No século XIX saem do prelo 23 edições em vários idiomas:
  • francês 4, 
  • castelhano 1, 
  • inglês 3, 
  • dinamarquês 1, 
  • holandês 1, 
  • português 11, 
  • bilingues luso-gálica 1 e franco-britanica 1.
É o século da nota Boissonade (1810), do desvendar do nome de Mariana Alcoforado, a provocar uma reviravolta no centro das atenções literárias europeias; e também uma benesse para Portugal, tão necessitado de valores que revitalizem a nação cada vez mais depauperada, e para as investigações de Luciano Cordeiro (1888; 1891). As edições em língua portuguesa, mais a bilingue, representam já 50% do total deste século, sobem a primeiro plano e vão influenciar, através da actuação de um diplomata e investigador inglês, Edgar Prestage, que traduz para a sua língua e torna conhecida, em Londres e Portland-Maine, parte do estudo de Soror Marianna de Cordeiro, ao mesmo tempo que motiva as edições de Copenhaga e de Amesterdão.

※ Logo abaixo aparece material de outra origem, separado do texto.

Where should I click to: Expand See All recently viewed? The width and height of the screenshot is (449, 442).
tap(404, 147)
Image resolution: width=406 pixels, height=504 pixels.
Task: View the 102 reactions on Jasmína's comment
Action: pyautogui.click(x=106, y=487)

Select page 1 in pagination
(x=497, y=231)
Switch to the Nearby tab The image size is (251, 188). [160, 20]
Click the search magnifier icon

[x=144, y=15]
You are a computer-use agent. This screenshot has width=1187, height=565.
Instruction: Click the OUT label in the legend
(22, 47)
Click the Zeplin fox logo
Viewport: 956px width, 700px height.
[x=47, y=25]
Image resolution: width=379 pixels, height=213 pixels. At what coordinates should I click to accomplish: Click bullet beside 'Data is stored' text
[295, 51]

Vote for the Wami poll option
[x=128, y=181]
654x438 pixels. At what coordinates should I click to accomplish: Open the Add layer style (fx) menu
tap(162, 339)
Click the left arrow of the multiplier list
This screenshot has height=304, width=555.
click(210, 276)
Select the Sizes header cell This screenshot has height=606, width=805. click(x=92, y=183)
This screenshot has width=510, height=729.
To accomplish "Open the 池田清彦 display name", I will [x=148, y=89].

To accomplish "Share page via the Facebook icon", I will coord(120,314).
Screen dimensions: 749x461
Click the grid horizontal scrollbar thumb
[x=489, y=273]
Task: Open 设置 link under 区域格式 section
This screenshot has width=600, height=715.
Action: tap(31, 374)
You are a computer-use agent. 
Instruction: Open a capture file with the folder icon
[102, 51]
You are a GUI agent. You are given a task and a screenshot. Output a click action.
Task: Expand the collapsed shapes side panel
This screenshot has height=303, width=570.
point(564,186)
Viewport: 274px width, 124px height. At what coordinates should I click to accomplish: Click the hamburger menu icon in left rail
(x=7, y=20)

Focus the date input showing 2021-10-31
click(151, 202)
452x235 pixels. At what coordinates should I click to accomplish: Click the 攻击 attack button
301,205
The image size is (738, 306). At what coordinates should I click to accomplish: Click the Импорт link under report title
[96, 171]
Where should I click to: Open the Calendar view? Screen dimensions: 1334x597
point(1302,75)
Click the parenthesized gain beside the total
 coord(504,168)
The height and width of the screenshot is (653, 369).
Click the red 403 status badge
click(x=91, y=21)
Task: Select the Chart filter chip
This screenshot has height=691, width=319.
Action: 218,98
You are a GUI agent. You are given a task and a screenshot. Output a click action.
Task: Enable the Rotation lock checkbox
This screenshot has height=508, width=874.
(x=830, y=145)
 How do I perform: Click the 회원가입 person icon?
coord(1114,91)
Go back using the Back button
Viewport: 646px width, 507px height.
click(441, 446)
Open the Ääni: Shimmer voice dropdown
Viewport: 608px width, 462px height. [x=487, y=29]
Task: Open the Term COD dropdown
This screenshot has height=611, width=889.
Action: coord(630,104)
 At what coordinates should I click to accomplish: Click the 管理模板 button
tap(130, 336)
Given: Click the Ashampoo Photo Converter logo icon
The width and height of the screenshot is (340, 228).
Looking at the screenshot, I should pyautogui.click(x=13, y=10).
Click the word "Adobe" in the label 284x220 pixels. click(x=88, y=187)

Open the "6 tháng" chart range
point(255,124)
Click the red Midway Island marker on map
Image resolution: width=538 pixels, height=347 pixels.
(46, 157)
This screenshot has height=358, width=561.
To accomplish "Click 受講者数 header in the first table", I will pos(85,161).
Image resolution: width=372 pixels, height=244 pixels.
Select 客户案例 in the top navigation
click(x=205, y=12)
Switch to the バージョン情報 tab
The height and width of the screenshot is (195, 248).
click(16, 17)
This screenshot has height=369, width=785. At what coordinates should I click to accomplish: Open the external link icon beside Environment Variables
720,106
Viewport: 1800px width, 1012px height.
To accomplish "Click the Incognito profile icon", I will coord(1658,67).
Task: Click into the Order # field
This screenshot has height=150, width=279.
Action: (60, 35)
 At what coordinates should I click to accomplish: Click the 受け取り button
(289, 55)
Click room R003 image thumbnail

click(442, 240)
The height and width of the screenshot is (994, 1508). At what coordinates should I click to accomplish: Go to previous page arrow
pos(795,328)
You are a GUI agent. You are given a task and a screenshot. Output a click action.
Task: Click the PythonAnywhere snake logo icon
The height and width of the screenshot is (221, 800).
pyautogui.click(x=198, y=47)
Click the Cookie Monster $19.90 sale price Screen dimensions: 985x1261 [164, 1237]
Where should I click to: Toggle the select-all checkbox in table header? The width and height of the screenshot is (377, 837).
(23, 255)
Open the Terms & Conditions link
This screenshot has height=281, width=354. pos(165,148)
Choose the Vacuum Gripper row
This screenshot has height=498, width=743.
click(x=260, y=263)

Do século XX aos nossos dias o aumento das publicações é significativo (93% do total da colecção). O conjunto dos séculos XVII, XVIII e XIX, com 34 exemplarcs (7% da colecção), é ainda maioritariamente francês (44%), logo seguido do português (32%), contudo a partir do século XX, aumenta consideravelmente o número de traduções, além das já mencionadas, para alemão, italiano, norueguês, grego, galego, catalão, japonês, checo, polaco e chinês. A posição da língua portuguesa cresce para 354 exemplares (73% do total da colecção), a francesa para 56 (11,5%), seguidas das inglesa (3,3%) e castelhana (3%) com respectivamente 16 e 15 exemplares cada uma e, para as línguas italiana (1,6%) e alemã (1,5%) com respectivamente 8 e 7 exemplares cada uma. Na língua japonesa editam-se 3 exemplares, na checa 2, reduzindo-se as restantes a 1 exemplar cada; salientam-se as 12 edições bilingues luso-gálicas (2,5%), sinal da partilha e troca de ideias, aliadas a uma certa competição, entre editoras e autores de ambos os países. Porém, a maioria dessas edições bilingues e de origem portuguesa, prova de que, aos investigadores franceses, a nossa crítica, mesmo que significativa, não é para levar a sério. Se fosse traduzida para a língua francesa uma obra como a de António Belard da Fonseca, seria suficiente para clarificar melhor a autenticidade feminina e portuguesa das Cartas.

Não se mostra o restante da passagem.